San Jose City Council
- In office 2005–2012
- Preceded by: Pat Dando
- Succeeded by: Johnny Khamis

Personal details
- Born: 1937 or 1938 Syracuse, New York, U.S.
- Died: July 14, 2023 (aged 85) San Jose, California, U.S.
- Political party: Democratic
- Profession: Teacher Politician

= Nancy Pyle =

American educator and politician

Nancy Pyle ( – July 14, 2023) was an American educator and politician. A Democrat, she served on the San Jose City Council from 2005 to 2012. Pyle was previously a school teacher and president of her local community college district board.

==Early life and education==
Pyle grew up on a farm near Syracuse, New York, one of four children of Lawrence and Dorothy (Edwards) Halloran, dairy farmers who ran Gillie Brook Stables.
 She graduated from Le Moyne College, and later earned a master's degree in Educational Administration from the United States International University in San Diego.

==Career==
Pyle was an elementary school teacher and worked in the San Jose Unified School District for over 25 years before retiring from teaching in 1996. She then served on the San Jose-Evergreen Community College District board for 8 years, including a term as board president.

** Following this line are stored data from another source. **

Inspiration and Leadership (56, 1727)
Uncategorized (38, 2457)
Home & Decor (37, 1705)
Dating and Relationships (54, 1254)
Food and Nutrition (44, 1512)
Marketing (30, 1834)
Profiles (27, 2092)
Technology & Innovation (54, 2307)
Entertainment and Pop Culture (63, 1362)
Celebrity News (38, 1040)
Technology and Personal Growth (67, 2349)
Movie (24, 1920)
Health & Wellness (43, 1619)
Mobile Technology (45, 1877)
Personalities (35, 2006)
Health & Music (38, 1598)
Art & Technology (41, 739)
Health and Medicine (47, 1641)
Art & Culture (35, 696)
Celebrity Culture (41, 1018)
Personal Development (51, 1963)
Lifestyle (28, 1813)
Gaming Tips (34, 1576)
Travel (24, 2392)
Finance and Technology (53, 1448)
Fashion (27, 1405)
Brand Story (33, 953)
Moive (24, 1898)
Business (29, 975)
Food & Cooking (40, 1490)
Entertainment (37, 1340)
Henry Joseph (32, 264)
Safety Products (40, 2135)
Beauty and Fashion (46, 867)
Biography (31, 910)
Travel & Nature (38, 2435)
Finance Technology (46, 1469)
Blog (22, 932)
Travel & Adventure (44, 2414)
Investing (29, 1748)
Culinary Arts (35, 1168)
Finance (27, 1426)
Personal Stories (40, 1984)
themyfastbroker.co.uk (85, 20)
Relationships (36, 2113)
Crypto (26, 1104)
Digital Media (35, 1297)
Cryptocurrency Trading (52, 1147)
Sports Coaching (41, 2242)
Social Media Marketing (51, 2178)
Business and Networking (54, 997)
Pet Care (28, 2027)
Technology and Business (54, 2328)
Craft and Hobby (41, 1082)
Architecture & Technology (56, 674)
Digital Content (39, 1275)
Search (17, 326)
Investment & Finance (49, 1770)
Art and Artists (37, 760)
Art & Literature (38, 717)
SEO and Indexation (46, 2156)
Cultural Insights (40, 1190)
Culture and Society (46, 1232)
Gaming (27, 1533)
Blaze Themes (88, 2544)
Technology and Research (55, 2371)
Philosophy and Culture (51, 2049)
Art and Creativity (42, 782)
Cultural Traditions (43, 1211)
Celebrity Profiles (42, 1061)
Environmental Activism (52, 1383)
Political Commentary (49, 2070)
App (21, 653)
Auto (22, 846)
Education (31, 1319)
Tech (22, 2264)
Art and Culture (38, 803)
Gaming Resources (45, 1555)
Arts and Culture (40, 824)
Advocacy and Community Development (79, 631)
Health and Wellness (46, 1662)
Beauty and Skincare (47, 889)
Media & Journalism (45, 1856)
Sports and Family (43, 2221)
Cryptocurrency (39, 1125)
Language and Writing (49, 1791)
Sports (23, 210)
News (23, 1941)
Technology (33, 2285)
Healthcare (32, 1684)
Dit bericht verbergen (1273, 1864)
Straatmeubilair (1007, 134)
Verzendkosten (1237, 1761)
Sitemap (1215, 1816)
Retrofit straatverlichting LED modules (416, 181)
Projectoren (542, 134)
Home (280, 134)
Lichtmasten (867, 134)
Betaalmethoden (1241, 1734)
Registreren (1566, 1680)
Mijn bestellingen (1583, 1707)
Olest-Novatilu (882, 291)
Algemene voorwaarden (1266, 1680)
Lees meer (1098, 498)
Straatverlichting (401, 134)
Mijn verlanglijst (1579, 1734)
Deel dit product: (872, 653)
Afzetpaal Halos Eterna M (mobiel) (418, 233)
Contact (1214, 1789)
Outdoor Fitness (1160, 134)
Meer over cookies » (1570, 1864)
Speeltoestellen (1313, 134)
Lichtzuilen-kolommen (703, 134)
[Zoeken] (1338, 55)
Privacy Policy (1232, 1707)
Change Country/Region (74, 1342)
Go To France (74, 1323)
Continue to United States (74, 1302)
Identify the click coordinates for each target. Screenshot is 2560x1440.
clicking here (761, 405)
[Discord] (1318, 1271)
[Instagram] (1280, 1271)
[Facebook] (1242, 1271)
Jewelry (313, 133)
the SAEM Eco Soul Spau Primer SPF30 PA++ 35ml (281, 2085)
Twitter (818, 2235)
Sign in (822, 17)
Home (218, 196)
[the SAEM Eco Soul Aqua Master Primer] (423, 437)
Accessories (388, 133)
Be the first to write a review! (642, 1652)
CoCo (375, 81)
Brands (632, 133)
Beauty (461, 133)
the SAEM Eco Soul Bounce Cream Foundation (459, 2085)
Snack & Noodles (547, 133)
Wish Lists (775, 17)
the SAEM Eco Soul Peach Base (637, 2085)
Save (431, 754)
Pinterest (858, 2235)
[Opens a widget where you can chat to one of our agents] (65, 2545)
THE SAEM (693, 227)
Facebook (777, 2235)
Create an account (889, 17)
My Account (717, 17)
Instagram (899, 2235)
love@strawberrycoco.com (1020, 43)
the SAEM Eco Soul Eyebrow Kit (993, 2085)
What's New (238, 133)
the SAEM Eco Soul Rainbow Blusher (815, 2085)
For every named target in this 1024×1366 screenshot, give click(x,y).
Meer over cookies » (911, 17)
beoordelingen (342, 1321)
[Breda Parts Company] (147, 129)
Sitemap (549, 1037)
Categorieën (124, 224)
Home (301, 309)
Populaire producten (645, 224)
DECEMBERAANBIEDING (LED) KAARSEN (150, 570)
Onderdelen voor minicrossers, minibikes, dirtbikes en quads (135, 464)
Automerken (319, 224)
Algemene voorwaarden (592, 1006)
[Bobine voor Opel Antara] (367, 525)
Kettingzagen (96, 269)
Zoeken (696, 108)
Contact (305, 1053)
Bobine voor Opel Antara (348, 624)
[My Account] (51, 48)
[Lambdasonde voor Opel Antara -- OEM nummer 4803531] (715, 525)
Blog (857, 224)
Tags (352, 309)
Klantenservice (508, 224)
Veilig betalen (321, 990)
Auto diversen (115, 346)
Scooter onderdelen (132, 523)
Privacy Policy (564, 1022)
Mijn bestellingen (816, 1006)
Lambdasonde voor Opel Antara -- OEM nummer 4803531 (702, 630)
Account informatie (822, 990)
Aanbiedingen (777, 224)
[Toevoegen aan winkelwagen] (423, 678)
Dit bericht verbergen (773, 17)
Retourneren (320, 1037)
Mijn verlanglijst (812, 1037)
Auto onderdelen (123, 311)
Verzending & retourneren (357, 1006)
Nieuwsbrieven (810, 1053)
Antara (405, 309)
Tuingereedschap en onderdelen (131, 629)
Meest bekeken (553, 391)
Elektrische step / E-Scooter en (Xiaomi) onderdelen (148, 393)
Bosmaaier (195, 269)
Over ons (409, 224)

In 1995 and 2000, Pyle lost her initial bids for San Jose City Council, but would go onto finally win a seat in 2004. She served two full terms from 2005 to 2012, representing District 10, which covers South San Jose including Almaden Valley and Blossom Valley.

During her time in office, Pyle was credited with bringing a Whole Foods store to the area. In 2010, she helped raise half of the funding needed to keep a swim program open at Almaden Lake Park, and had the city provide the other half.

On December 5, 2012, Pyle was honored by U.S. Representatives Zoe Lofgren, Anna Eshoo and Mike Honda for her work on the San Jose City Council, including funding the city's Domestic Violence Prevention Program with $20,000 from her own office. In March 2016, she received a "lifetime achievement award" from State Senator Jim Beall, who noted that she had campaigned door-to-door to gain support for a bond measure while serving as a San Jose-Evergreen Community College District trustee.

==Personal life==
In 1960, she moved her family to San Jose. She divorced her first husband in 1969. She later met Roger Pyle, who would become her second husband.

In 2015, she suffered a heart attack while attending a luncheon and needed to be resuscitated.

Pyle died from complications of dementia in San Jose, California, on July 14, 2023, at the age of 85. She was survived by her second husband and her two children.